*Work to complete:* An accurate, complete copy of the records below is required.
━━━━━━━━━━━━━━━━━━━━━━━━━━━━━━
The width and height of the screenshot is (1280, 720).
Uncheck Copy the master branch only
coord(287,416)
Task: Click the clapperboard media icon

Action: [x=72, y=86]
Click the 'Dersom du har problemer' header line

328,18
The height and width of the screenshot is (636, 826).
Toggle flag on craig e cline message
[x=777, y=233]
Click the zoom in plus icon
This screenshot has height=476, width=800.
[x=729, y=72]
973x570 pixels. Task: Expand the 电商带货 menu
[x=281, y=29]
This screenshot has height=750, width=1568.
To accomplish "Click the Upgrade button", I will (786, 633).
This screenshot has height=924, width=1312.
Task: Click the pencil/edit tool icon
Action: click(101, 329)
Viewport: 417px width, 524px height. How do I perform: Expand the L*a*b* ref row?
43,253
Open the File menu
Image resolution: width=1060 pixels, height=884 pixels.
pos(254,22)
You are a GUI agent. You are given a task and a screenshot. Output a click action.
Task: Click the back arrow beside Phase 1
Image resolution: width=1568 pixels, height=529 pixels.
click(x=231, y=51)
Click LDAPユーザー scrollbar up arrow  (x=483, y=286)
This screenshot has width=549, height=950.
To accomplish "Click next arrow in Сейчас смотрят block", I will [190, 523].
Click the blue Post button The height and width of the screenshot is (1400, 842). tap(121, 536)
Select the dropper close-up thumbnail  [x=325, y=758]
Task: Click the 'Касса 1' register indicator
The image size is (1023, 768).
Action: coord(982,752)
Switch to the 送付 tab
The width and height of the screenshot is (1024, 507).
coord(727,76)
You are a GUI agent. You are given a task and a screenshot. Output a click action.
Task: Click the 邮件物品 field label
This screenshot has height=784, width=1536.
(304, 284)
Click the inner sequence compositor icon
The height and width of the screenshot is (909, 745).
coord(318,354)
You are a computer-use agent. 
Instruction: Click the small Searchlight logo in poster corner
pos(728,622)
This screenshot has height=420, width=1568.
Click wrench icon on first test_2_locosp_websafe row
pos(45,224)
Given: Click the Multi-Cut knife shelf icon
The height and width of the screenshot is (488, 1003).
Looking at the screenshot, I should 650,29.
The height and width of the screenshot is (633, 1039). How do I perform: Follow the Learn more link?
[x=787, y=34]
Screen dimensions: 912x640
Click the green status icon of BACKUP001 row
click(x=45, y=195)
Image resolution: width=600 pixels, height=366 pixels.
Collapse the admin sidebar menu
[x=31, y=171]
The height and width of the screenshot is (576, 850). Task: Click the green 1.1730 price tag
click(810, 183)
━━━━━━━━━━━━━━━━━━━━━━━━━━━━━━
*Solved exercise:*
The width and height of the screenshot is (1280, 720).
Uncheck Copy the master branch only
coord(287,416)
Task: Click the clapperboard media icon

Action: [x=72, y=86]
Click the 'Dersom du har problemer' header line

328,18
The height and width of the screenshot is (636, 826).
Toggle flag on craig e cline message
[x=777, y=233]
Click the zoom in plus icon
This screenshot has height=476, width=800.
[x=729, y=72]
973x570 pixels. Task: Expand the 电商带货 menu
[x=281, y=29]
This screenshot has height=750, width=1568.
To accomplish "Click the Upgrade button", I will (786, 633).
This screenshot has height=924, width=1312.
Task: Click the pencil/edit tool icon
Action: click(101, 329)
Viewport: 417px width, 524px height. How do I perform: Expand the L*a*b* ref row?
43,253
Open the File menu
Image resolution: width=1060 pixels, height=884 pixels.
pos(254,22)
You are a GUI agent. You are given a task and a screenshot. Output a click action.
Task: Click the back arrow beside Phase 1
Image resolution: width=1568 pixels, height=529 pixels.
click(x=231, y=51)
Click LDAPユーザー scrollbar up arrow  (x=483, y=286)
This screenshot has width=549, height=950.
To accomplish "Click next arrow in Сейчас смотрят block", I will [190, 523].
Click the blue Post button The height and width of the screenshot is (1400, 842). tap(121, 536)
Select the dropper close-up thumbnail  [x=325, y=758]
Task: Click the 'Касса 1' register indicator
The image size is (1023, 768).
Action: coord(982,752)
Switch to the 送付 tab
The width and height of the screenshot is (1024, 507).
coord(727,76)
You are a GUI agent. You are given a task and a screenshot. Output a click action.
Task: Click the 邮件物品 field label
This screenshot has height=784, width=1536.
(304, 284)
Click the inner sequence compositor icon
The height and width of the screenshot is (909, 745).
coord(318,354)
You are a computer-use agent. 
Instruction: Click the small Searchlight logo in poster corner
pos(728,622)
This screenshot has height=420, width=1568.
Click wrench icon on first test_2_locosp_websafe row
pos(45,224)
Given: Click the Multi-Cut knife shelf icon
The height and width of the screenshot is (488, 1003).
Looking at the screenshot, I should 650,29.
The height and width of the screenshot is (633, 1039). How do I perform: Follow the Learn more link?
[x=787, y=34]
Screen dimensions: 912x640
Click the green status icon of BACKUP001 row
click(x=45, y=195)
Image resolution: width=600 pixels, height=366 pixels.
Collapse the admin sidebar menu
[x=31, y=171]
The height and width of the screenshot is (576, 850). Task: Click the green 1.1730 price tag
click(810, 183)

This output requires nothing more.